CHP’nin cumhuriyetçi, milliyetçi, halkçı, devletçi, laik ve devrimci nitelikleri onun değişmeyen belirgin içeriğidir.
Ulusal ülküye bağlı kalmak, ulusun istenç ve egemenliğini, devletin vatandaşa, vatandaşın devlete karşılıklı görevlerinin hakkıyla yerine getirilmesini düzenleme yolunda kullanmak.
“TC halkını ayrı ayrı sınıflardan oluşmuş değil, bireysel ve toplumsal hayat içinde iş bölümü yönünden çalışma gruplarına ayrılmış bir topluluk saymak, esas prensiplerimizdendir.” (ATTB, s. 549-552)
İşte bütün bu nedenlerle CHP’nin kırmızı çizgileri bunlardır.
Atatürk diyor ki: “Kuşkusuz düşüncelerin, inançların başka başka olmasından yakınmamak gerekir. Çünkü bütün düşünceler ve inançlar bir noktada birleştiği durumda, bu hareketsizlik işaretidir, ölüm işaretidir.” (AGY, s. 57)
Mustafa Kemal Atatürk, ulusal bağımsızlık düşüncesine bir de kişi için özgürlük tutkusunu şu sözlerle açıklıyor: “Özgürlük ve bağımsızlık benim karakterimdir.” Sabiha Gökçen’in aktardığına göre, O’nun en beğendiği kişi Tevfik Fikret’ti. Fikret sadece son derece iyi bir şair değil, aynı zamanda devrimci düşünce felsefesinin de büyük bir temsilcisidir. Şimdi O’nun ilkeleri yok ediliyor, Atatürk’ü Türk halkına unutturmak için elden gelen gayret sarf ediliyor hatta Cumhuriyet’i kuran bu önder, cehaletin kirlettiği ağızlar tarafından diktatör ilan ediliyor.
Hayret ediyorum; O’nun kurduğu parti nasıl oluyor da Atatürk’ü savunma gücünü kendisinde göremiyor?

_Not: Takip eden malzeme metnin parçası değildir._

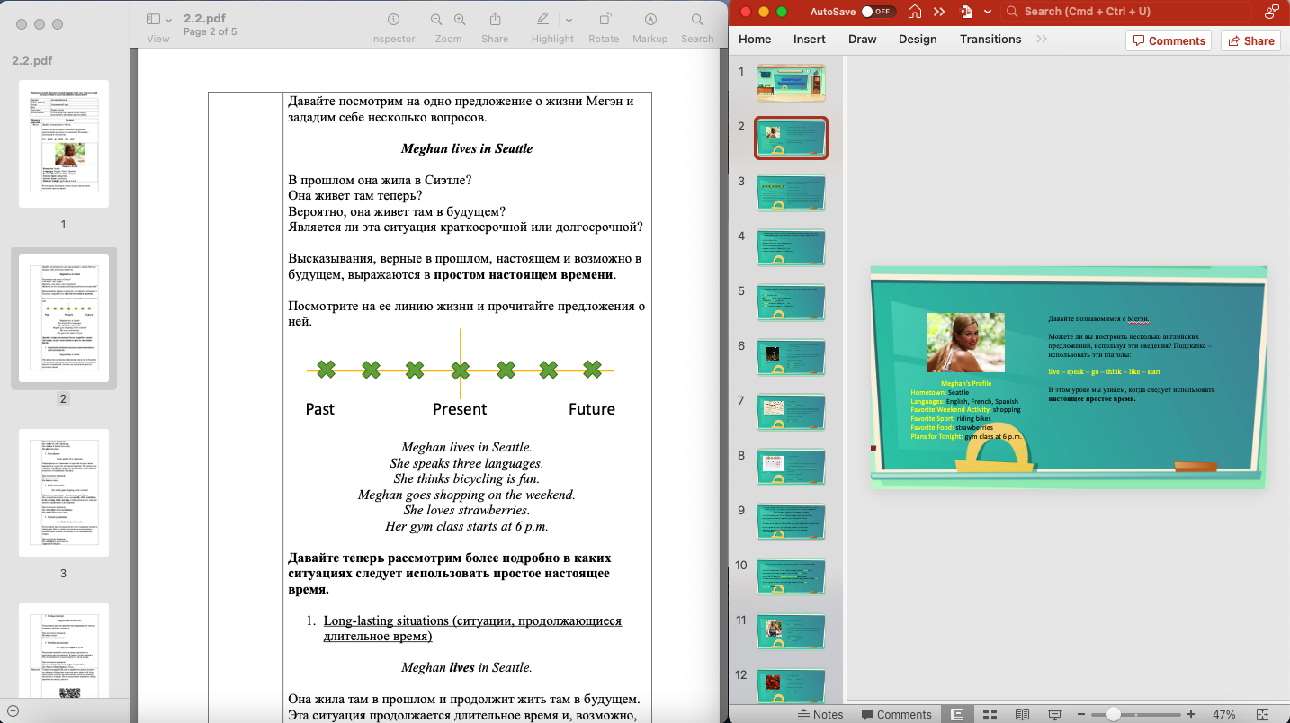Click the Share button in PowerPoint
This screenshot has height=723, width=1290.
(1250, 40)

TSK o görevini unuttuysa, siz gerçek CHP’liler, siz Atatürkçüler, Kemalistler hâlâ susacak mısınız?
Yoksa CHP, değiştikçe, yenileştikçe; Atatürk’ü ve fikirlerini benimsemez hale mi geliyor?
CHP tabanı ayağa kalkmalı, Atatürk’e karşı gidişe açık yolu tıkamalıdır.